*Text excerpt*.
※ ※ ※

=======================================================
Visions and ideas for further development of the py lib
=======================================================

.. contents::
.. sectnum::

This document tries to describe directions and guiding ideas
for the near-future development of the py lib.  *Note that all
statements within this document - even if they sound factual -
mostly just express thoughts and ideas. They not always refer to 
real code so read with some caution.  This is not a reference guide
(tm). Moreover, the order in which appear here in the file does 
not reflect the order in which they may be implemented.* 

.. _`general-path`: 
.. _`a more general view on path objects`:

A more general view on ``py.path`` objects 
==========================================

Seen from a more general persective, the current ``py.path.extpy`` path 
offers a way to go from a file to the structured content of 
a file, namely a python object.  The ``extpy`` path retains some
common ``path`` operations and semantics but offers additional
methods, e.g. ``resolve()`` gets you a true python object.   

But apart from python files there are many other examples 
of structured content like xml documents or INI-style 
config files.  While some tasks will only be convenient 
to perform in a domain specific manner (e.g. applying xslt 
etc.pp) ``py.path`` offers a common behaviour for 
structured content paths. So far only ``py.path.extpy``
is implemented and used by py.test to address tests 
and traverse into test files. 

*You are in a maze of twisty passages, all alike*
-------------------------------------------------

Now, for the sake of finding out a good direction, 
let's consider some code that wants to find all 
*sections* which have a certain *option* value
within some given ``startpath``:: 

    def find_option(startpath, optionname): 
        for section in startpath.listdir(dir=1): 
            opt = section.join(optionname) 
            if opt.check(): # does the option exist here? 
                print section.basename, "found:", opt.read() 

Now the point is that ``find_option()`` would obviously work
when ``startpath`` is a filesystem-like path like a local
filesystem path or a subversion URL path. It would then see
directories as sections and files as option-names and the
content of the file as values. 

But it also works (today) for ``extpy`` paths if you put the following
python code in a file:: 

    class Section1:
        someoption = "i am an option value" 

    class Section2:
        someoption = "i am another option value" 

An ``extpy()`` path maps classes and modules to directories and 
name-value bindings to file/read() operations. 

And it could also work for 'xml' paths if you put
the following xml string in a file:: 

    <xml ...>
    <root>
        <section1>      
            <someoption>value</name></section1>
        <section2>
            <someoption>value</name></section2></root>

where tags containing non-text tags map to directories 
and tags with just text-children map to files (which
upon read() return the joined content of the text 
tags possibly as unicode.

※ ※ ※

*Provided material*.
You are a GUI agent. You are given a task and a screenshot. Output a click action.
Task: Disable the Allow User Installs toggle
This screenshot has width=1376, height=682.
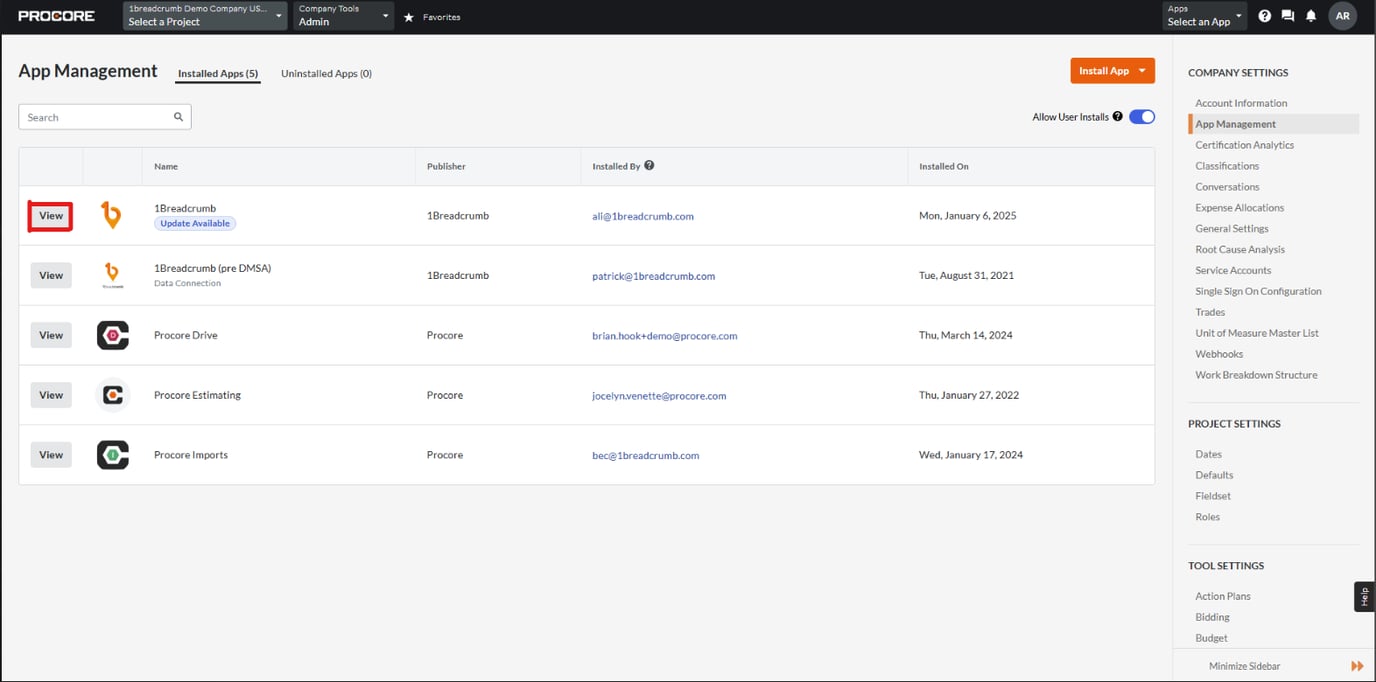(1141, 116)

※ ※ ※

*Set problem A*.
In the py lib vision document, what are the answers to these questions?
(i) Which ``extpy`` path method gets you a true python object?
(ii) Which structured content path is the only one implemented so far, and what uses it?
(iii) What does an ``extpy()`` path map classes and modules to?
*Set problem B*. Can you rewrite the paragraph of the py lib vision document that begins "But apart from python files" as a short list that keeps its main facts?
This material was taken from a separate source.

*Final result A*.
(i) ``resolve()``
(ii) ``py.path.extpy``; py.test uses it to address tests and traverse into test files.
(iii) Directories.

*Final result B*.
- Besides python files, structured content also includes xml documents and INI-style config files.
- Some tasks are convenient only in a domain-specific manner, such as applying xslt.
- ``py.path`` offers a common behavior for structured content paths.
- So far only ``py.path.extpy`` is implemented. py.test uses it to address tests and traverse into test files.